(Collection entries)
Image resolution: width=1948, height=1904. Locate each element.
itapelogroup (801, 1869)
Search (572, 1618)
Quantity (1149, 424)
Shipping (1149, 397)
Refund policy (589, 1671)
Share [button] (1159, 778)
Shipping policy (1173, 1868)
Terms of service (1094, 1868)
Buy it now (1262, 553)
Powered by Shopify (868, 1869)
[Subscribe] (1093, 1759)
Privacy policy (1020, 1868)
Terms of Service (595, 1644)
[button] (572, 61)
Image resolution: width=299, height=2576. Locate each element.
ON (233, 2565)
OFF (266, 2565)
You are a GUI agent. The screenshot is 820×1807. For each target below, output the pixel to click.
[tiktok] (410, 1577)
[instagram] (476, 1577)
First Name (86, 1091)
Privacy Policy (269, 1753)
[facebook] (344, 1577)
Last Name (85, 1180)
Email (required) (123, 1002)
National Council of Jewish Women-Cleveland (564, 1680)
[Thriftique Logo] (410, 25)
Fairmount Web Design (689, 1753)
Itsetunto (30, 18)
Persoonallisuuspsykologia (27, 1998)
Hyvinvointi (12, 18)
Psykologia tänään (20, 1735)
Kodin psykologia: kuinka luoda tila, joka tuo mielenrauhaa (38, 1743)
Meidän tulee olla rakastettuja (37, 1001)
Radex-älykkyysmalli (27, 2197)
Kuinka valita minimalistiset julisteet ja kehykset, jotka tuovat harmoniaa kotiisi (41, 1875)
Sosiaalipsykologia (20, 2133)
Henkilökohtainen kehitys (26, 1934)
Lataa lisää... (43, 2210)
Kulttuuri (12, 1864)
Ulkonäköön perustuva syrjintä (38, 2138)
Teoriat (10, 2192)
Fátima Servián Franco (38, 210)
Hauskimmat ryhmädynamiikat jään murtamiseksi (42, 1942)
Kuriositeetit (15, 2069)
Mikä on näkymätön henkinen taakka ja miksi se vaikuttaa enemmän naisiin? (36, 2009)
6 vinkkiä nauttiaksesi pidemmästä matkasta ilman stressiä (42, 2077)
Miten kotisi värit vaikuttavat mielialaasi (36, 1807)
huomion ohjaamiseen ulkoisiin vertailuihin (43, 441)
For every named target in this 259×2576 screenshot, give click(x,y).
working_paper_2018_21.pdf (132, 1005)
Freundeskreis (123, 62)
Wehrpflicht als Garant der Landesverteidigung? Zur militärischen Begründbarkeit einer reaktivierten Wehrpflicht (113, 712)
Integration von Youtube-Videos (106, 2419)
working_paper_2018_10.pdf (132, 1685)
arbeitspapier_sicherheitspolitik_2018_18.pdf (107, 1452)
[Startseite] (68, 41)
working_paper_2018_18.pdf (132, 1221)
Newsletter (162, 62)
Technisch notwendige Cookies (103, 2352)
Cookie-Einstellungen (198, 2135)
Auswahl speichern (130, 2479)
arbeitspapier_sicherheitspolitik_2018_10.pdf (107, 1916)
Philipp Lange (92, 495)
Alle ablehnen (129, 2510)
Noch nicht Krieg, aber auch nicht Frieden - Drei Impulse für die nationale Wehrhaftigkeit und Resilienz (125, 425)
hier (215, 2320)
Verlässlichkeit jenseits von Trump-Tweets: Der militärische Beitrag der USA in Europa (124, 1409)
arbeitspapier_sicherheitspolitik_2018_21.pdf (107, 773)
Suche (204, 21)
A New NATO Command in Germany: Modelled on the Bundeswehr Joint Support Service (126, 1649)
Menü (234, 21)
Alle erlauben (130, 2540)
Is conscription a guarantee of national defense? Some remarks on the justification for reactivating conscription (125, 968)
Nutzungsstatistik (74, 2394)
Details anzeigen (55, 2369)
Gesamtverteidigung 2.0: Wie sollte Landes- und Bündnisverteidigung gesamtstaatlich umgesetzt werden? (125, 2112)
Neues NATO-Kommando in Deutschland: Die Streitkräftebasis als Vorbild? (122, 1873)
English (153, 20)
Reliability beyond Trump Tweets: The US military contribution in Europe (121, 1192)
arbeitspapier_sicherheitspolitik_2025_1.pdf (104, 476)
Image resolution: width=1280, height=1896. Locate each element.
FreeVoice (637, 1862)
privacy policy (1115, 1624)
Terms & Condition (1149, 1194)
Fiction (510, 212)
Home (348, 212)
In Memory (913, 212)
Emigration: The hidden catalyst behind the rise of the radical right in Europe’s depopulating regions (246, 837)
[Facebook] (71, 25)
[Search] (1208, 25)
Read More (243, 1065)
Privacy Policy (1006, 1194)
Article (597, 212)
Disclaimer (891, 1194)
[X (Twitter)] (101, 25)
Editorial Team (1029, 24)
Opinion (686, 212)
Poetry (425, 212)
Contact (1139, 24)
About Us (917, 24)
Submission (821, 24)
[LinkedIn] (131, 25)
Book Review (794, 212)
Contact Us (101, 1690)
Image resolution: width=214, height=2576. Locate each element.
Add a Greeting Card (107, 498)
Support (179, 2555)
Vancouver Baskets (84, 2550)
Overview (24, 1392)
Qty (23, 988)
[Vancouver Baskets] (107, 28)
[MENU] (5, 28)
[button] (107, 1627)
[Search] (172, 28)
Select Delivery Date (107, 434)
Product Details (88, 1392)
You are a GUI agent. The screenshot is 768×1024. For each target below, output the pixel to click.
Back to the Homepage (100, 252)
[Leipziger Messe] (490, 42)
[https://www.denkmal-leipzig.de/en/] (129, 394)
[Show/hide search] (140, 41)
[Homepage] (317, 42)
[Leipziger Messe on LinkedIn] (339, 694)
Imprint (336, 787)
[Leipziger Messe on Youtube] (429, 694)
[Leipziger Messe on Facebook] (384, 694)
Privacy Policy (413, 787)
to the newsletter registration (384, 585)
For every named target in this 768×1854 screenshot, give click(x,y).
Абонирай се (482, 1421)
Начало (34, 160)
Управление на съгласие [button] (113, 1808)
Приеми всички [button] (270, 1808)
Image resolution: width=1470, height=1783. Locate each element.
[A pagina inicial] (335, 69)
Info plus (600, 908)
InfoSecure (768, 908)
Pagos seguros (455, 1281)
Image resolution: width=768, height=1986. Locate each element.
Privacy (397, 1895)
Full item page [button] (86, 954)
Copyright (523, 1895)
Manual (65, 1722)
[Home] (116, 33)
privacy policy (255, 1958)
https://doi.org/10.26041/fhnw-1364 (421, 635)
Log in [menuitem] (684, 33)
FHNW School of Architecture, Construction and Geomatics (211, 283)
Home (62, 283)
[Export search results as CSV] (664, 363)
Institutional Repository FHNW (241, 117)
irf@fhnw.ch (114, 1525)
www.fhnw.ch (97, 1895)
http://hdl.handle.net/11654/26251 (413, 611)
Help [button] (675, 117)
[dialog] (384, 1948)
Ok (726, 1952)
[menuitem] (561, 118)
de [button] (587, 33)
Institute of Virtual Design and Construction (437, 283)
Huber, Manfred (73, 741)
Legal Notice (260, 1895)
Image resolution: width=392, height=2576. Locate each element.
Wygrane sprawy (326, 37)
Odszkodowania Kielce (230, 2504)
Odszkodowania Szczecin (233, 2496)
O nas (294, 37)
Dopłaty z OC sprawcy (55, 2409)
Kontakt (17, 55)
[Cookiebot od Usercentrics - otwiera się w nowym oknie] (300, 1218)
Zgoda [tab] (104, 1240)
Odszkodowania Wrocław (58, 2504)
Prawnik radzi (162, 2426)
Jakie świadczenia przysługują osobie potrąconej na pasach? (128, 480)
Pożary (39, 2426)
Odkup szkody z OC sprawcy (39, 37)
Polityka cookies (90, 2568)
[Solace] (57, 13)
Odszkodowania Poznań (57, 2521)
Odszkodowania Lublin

Problem statement:
Find the word "Terms" in the records. Copy every line it appears in.

Answer space:
Terms of service (1094, 1868)
Terms of Service (595, 1644)
Terms & Condition (1149, 1194)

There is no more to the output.